You probably won't need it if you are reasonably careful, but if someone does go overboard, or you have a fire, or you are sinking, help is fairly close at hand in this area. There are four all weather lifeboats for a start - Islay, Oban, Tobermory and Mallaig. I personally have never needed one, at least not yet. However, if you do not already subscribe to the RNLI (Royal National Lifeboat Institution founded in 1824) it is time you did.
The Story of the Oban Lifeboat (2009 Pen Press) is well worth a read.
No doubt you will be festooned with safety gear, the crucial bit being a VHF radio, maybe two - one fixed on the boat and one hand held. A mobile phone is handy but absolutely should not be relied on, it runs out of battery and the coverage is not complete - but if push comes to shove a 999 call might get you help. In 2013 you communicate with Belfast coastguard in the south and Stornoway in the north. In my living memory Oban coastguard closed down and not much changed, and then in 2012 Clyde closed down and I suspect nothing much will change. The crucial local knowledge will still be there with the lifeboats.
If all else fails, and you have one, then activate your EPIRB (Emergency Position Indicating Radio Beacon) or PLB (Personal Locator Beacon).

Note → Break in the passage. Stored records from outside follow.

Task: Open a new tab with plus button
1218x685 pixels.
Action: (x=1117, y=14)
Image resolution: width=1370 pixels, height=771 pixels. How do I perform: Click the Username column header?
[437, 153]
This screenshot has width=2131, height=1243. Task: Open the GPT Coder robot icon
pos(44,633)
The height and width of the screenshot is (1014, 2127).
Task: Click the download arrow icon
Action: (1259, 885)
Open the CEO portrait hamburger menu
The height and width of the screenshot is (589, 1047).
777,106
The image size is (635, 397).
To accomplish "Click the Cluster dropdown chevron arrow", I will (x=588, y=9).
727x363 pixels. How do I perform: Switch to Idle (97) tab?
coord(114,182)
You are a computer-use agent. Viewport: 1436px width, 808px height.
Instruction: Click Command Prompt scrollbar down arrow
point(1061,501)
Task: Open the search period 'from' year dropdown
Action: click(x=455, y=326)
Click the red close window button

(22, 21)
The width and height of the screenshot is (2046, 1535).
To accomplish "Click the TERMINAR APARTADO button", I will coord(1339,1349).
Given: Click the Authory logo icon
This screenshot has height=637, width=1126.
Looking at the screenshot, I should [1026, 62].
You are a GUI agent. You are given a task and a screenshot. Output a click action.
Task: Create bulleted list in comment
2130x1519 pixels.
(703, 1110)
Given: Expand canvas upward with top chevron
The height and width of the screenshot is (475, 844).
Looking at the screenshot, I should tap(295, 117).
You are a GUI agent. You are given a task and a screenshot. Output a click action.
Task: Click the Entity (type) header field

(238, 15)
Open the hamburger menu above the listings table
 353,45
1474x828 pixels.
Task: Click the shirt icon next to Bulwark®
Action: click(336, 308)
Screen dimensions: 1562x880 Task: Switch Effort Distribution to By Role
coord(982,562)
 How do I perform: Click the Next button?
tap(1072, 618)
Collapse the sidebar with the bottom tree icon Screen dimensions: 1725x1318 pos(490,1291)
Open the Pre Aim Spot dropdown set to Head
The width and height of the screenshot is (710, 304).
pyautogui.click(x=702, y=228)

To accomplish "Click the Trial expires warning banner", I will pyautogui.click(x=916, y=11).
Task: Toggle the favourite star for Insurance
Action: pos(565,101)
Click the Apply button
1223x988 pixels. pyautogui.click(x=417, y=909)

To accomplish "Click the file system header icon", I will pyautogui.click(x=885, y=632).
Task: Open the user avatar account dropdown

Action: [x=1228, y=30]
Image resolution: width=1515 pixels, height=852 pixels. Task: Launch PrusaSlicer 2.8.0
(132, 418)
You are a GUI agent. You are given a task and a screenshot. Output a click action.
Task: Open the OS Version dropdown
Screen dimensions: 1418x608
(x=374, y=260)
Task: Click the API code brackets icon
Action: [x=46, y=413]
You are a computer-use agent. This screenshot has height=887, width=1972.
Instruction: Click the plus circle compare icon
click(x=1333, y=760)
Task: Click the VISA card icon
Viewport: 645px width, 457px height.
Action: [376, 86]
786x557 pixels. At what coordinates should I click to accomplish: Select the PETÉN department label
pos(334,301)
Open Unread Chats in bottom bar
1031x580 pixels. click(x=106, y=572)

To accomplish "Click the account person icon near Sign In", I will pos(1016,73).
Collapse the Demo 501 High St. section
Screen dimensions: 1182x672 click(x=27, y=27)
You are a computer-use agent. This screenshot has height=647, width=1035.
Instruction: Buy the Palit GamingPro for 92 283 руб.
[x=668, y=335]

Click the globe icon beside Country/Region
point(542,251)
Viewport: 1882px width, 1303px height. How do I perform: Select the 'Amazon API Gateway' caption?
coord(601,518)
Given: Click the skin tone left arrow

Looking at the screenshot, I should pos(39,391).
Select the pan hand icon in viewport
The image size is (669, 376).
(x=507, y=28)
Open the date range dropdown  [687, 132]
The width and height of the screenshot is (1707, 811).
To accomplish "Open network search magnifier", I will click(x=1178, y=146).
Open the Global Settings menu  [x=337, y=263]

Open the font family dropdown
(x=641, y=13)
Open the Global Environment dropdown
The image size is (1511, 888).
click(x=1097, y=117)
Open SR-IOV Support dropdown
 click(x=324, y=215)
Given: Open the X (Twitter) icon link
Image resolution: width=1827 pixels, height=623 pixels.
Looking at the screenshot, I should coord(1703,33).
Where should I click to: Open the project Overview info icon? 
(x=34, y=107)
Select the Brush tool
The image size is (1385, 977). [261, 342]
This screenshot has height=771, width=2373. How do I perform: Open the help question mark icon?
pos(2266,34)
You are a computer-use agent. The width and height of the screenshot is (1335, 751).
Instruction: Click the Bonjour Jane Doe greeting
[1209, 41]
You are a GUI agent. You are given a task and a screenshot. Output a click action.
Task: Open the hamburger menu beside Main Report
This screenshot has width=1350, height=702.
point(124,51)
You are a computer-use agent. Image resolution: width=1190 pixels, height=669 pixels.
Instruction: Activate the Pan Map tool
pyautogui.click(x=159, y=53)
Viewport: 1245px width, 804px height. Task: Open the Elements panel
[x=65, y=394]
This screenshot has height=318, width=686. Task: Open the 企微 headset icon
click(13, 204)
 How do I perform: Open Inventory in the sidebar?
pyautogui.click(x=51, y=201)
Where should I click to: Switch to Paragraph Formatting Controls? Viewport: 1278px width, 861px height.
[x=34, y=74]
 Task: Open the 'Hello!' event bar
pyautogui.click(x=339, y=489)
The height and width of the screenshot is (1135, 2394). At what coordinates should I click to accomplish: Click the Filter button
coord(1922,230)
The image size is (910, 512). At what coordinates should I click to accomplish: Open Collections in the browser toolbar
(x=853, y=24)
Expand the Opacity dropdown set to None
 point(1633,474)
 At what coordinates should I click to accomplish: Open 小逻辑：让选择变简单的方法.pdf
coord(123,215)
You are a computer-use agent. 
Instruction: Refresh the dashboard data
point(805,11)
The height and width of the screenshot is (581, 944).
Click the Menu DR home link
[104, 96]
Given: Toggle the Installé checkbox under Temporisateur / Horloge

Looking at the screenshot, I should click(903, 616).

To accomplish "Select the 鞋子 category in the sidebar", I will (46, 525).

And the absolutely final resort is to get into your liferaft. Anyone who has done an RYA (Royal Yachting Association) survival course will appreciate just why this is the last resort. Difficult to get into from the sea, almost impossible to right if inverted, bloody cold, and makes you sea sick. So stay on your boat until it is so low in the water that you have to step up into the liferaft, or you are on fire.